Musings of a Dinosaur

A Family Doctor in solo private practice; I may be going the way of the dinosaur, but I'm not dead yet.

Friday, February 05, 2010

HIPAA be Damned

We can be pretty informal in my office. Sometimes patients would rather sit by the front desk and chitchat with the office staff instead of going back to the waiting room, lovely though it is, and read magazines.

One of those regulars was in the other day. As she sat there filling us in on the latest goings-on with her grandchildren, the next patient walked in. As it happened, she was another lovely lady who preferred the company of the staff to the more comfortable chairs in the waiting room, so she also perched next to the check-in counter and joined the conversation.

After a few minutes of this informal give-and-take among us all, I found myself feeling ever so slightly rude. I realized it was my home training asserting itself, as I heard my mother's voice in my ear saying, "Introduce them."

So I did: "Mary, Jane; Jane, Mary."

First names only, of course. Including their last names would make them uniquely identifiable. This would constitute "Protected Health Information," which needs to be zealously guarded from inadvertent disclosure. That's what HIPAA says.

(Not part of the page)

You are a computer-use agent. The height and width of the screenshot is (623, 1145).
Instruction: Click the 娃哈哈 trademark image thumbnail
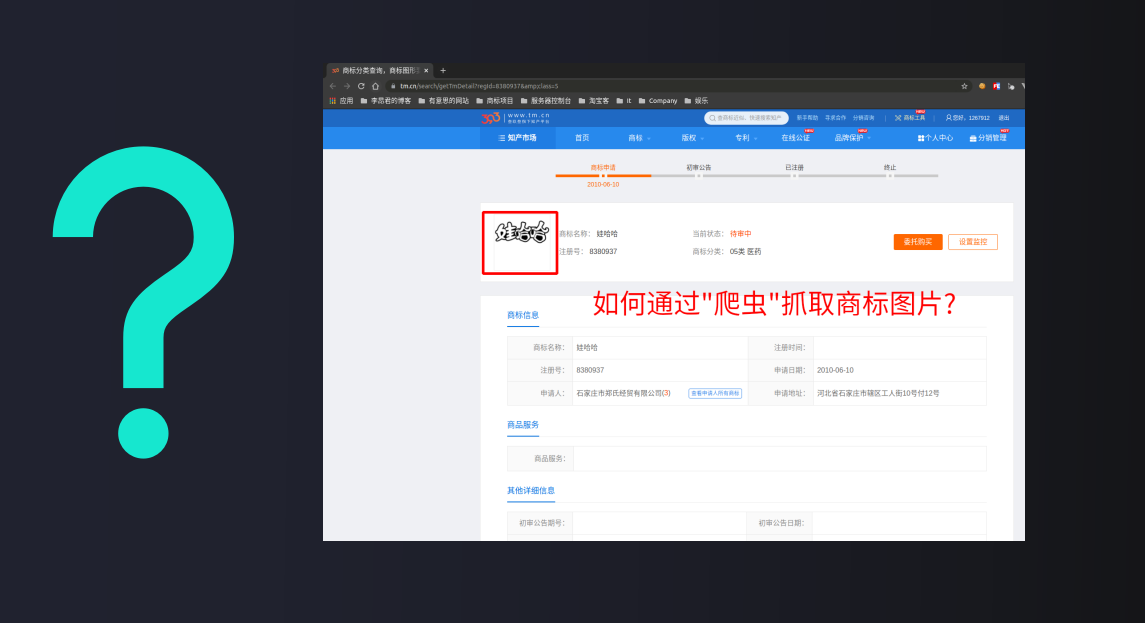coord(521,241)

The first lady had been looking carefully at the second, but now she said, "What's your last name?"

I had to bite my tongue not to scream, "NOOOOOOOO!! HIPAA says you can't tell her that. It's Protected Health Information!"

But of course there's nothing in HIPAA that says a patient can't tell another patient her last name. They ended up exchanging not just current last names, but also maiden names -- and discovered they had gone to high school together fifty years ago. They caught each other up on their families: one was widowed; both had grandchildren. They laughed and had a lovely visit, foreshortened by me, party pooper that I had to be, to actually provide, yanno, medical care to them.

The take-home message is that privacy is the patient's. They are the ones who can choose what to do with it, including breaching it to reconnect with an old friend. It was a lovely encounter to witness, and the hell with HIPAA.

6 Comments:

At Fri Feb 05, 10:54:00 AM, Anonymous Anonymous said...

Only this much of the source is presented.